## Цель задания
Сколько недель, по словам предложенного отрывка, длилось лето на горе?

## Предложенный отрывок
┏━━
«Вам, Карен: да будут трансформация и возрождение. С любовью, ТТУ». В последующие месяцы, когда вокруг сгущалась тьма, эти слова были для меня лучиком света: обновление возможно.
Глава 5Зима
Летом на горе дышалось легко: температура на 8500 футах редко поднималась выше тридцати, а мир был зелен и чудесен. Осины трепетали на ветру, колибри, носившиеся по лужайкам, с ума сходили по диким цветам. Утро занималось ясное в голубом просторе, но к полудню небо чернело, и грохотал гром, град рикошетил от высоких трав во дворе и отскакивал от неровной, вымощенной песчаниковым кирпичом дорожки. Но лето длилось всего около пятнадцати недель. Остальное время гора принадлежала зиме, наступающей на пятки осени, и весне с обещанием снега.
Мне не следовало удивляться тому, что в домик на Высоком озере зима пришла рано и гора преобразилась за одну ночь. Я весь сентябрь наблюдала, как бурели летние травы вдоль бермы, где скелеты солянки вымахали ростом с ребенка и купы осин, окружавших хижину, одна за другой вспыхивали золотым огнем, – и то, и другое скрывало дом от чужих глаз. Теперь же, в середине октября, когда оголенные ветви тянулись к набрякшему тучами небу, а травы лежали, придавленные двумя футами снега, моя хижина вдруг стала видима с дороги. Без камуфляжа, который дарило лето, я чувствовала себя голой.
Сугробы похоронили террасу и образовали высокие стены на изгороди; от лестницы во двор остались одни вмятины в снегу. Я даже не перенесла в дом дровяной ящик из сарайчика подле собачьего вольера, и мои дрова оказались засыпаны снегом. Один корд[31] сосновых поленьев лежал, аккуратно сложенный рядами, в дровнике у сарая, но основная часть моего лучшего дровяного запаса – два полных корда неровно нарубленных дубовых железнодорожных шпал – была свалена в кучу размерами 12×6 футов[32] во дворе и теперь пряталась под брезентом. Перед снежной бурей ее высота в самой высокой точке составляла пять футов, но теперь она выросла – целая гора, и склоны сливались с бермой, у которой я встретила медведя.
Зима была другой страной.
От нижней части террасы я торопливо прокопала тропинки к обеим кучам дров, прорезав маршрут строго влево, к сосновым дровам, а потом – пройдя по своим следам назад, чтобы получилась вилка, вторая половина которой отклонялась к дровам дубовым. Проделав эту работу, заполнила ящик, доставшийся мне на память о почтальонской должности (я развозила в нем почту). В основном сосновыми чурбачками и в меньшем объеме – дубовыми полешками, которые выкопала с одного края кучи. Только теперь я начинала понимать, сколько работы создала сама для себя, оставив дрова под открытым небом, но никакого иного места для них не было, да и в любом случае сейчас я уже ничего сделать не могла. Придется откапывать по частям всю зиму.
┗━━
## Сохранённые данные
┏━━
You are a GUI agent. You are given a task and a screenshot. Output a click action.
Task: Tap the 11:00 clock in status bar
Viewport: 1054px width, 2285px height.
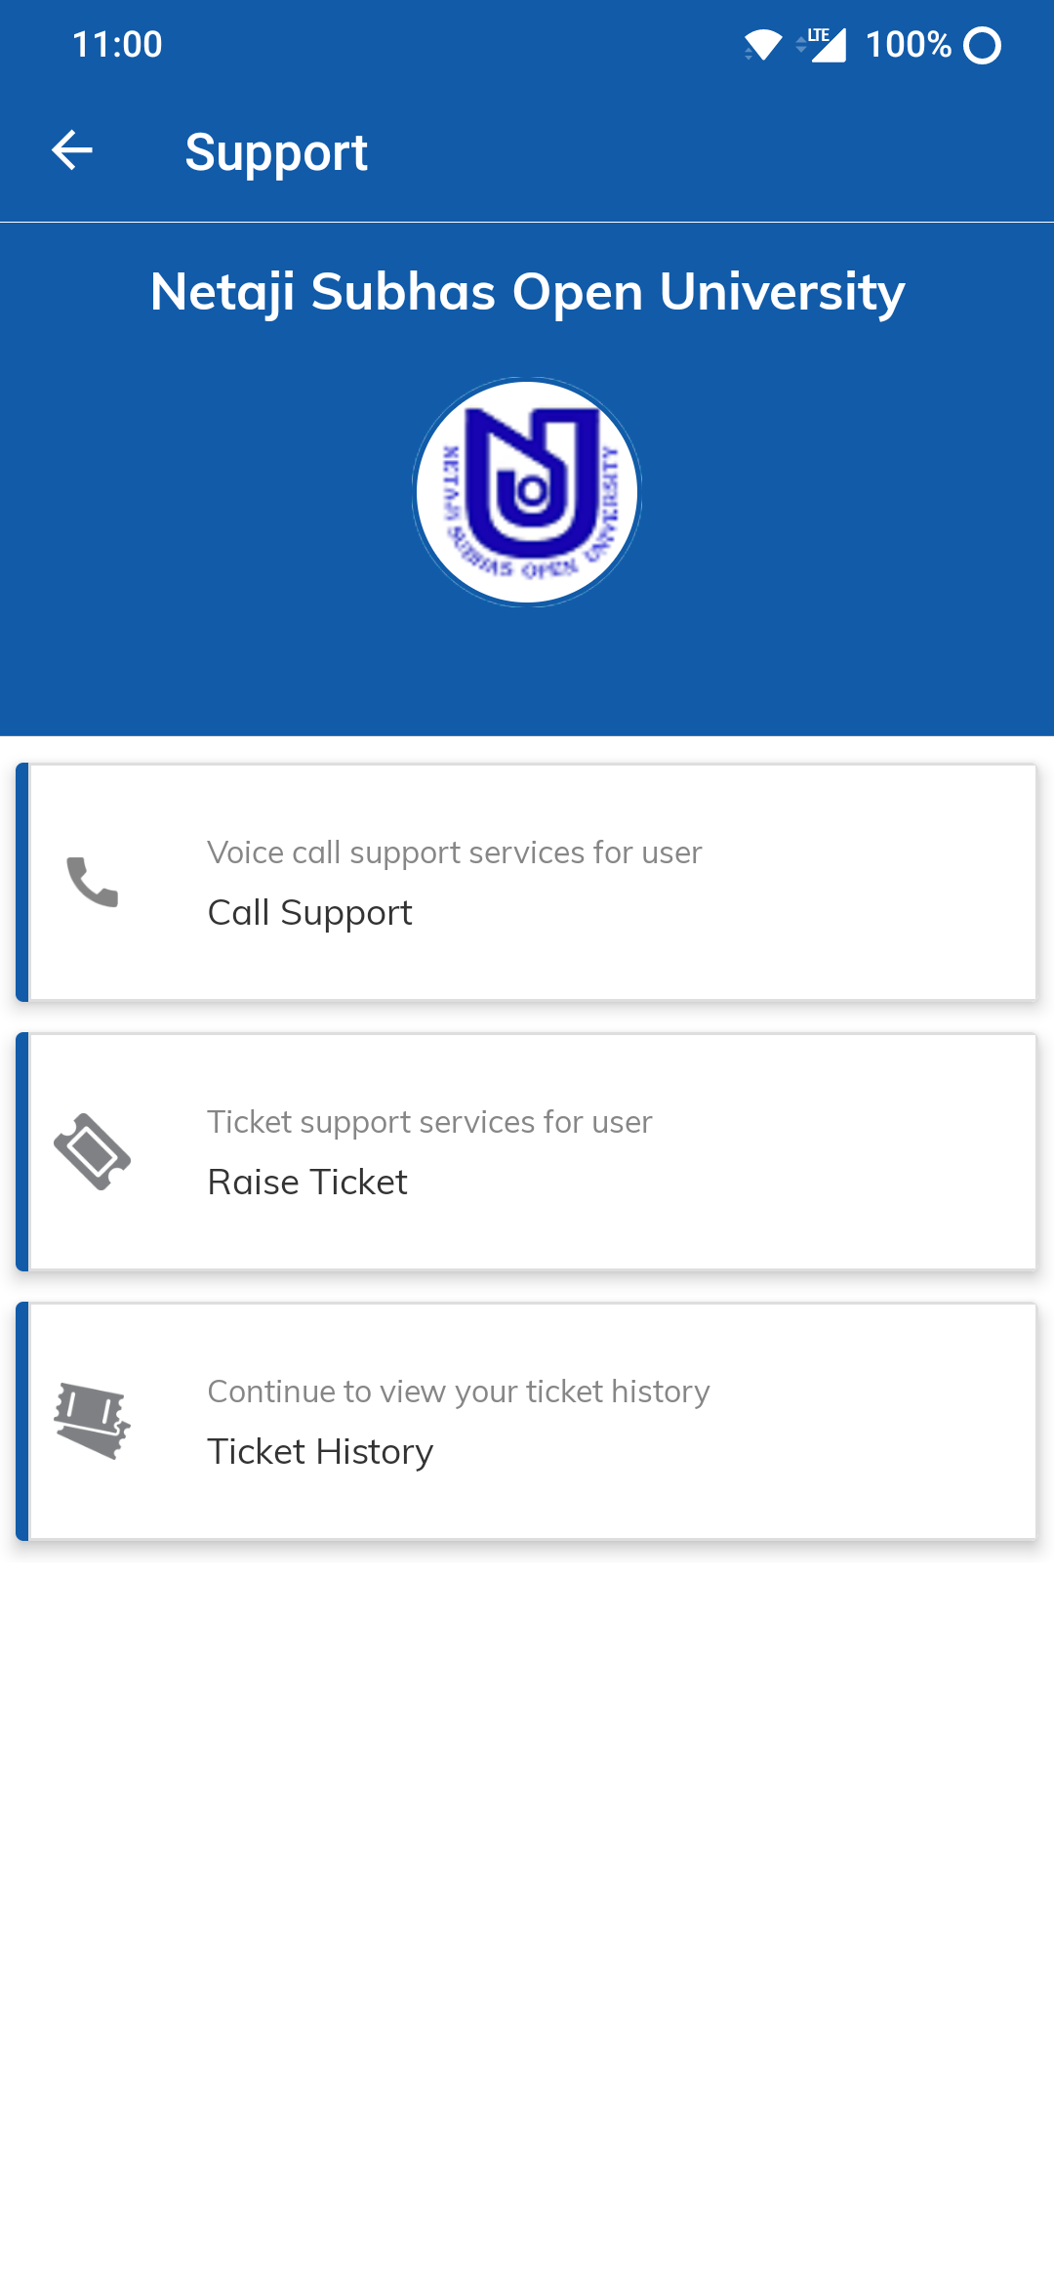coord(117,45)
┗━━
## Ответ на задание
Около пятнадцати недель.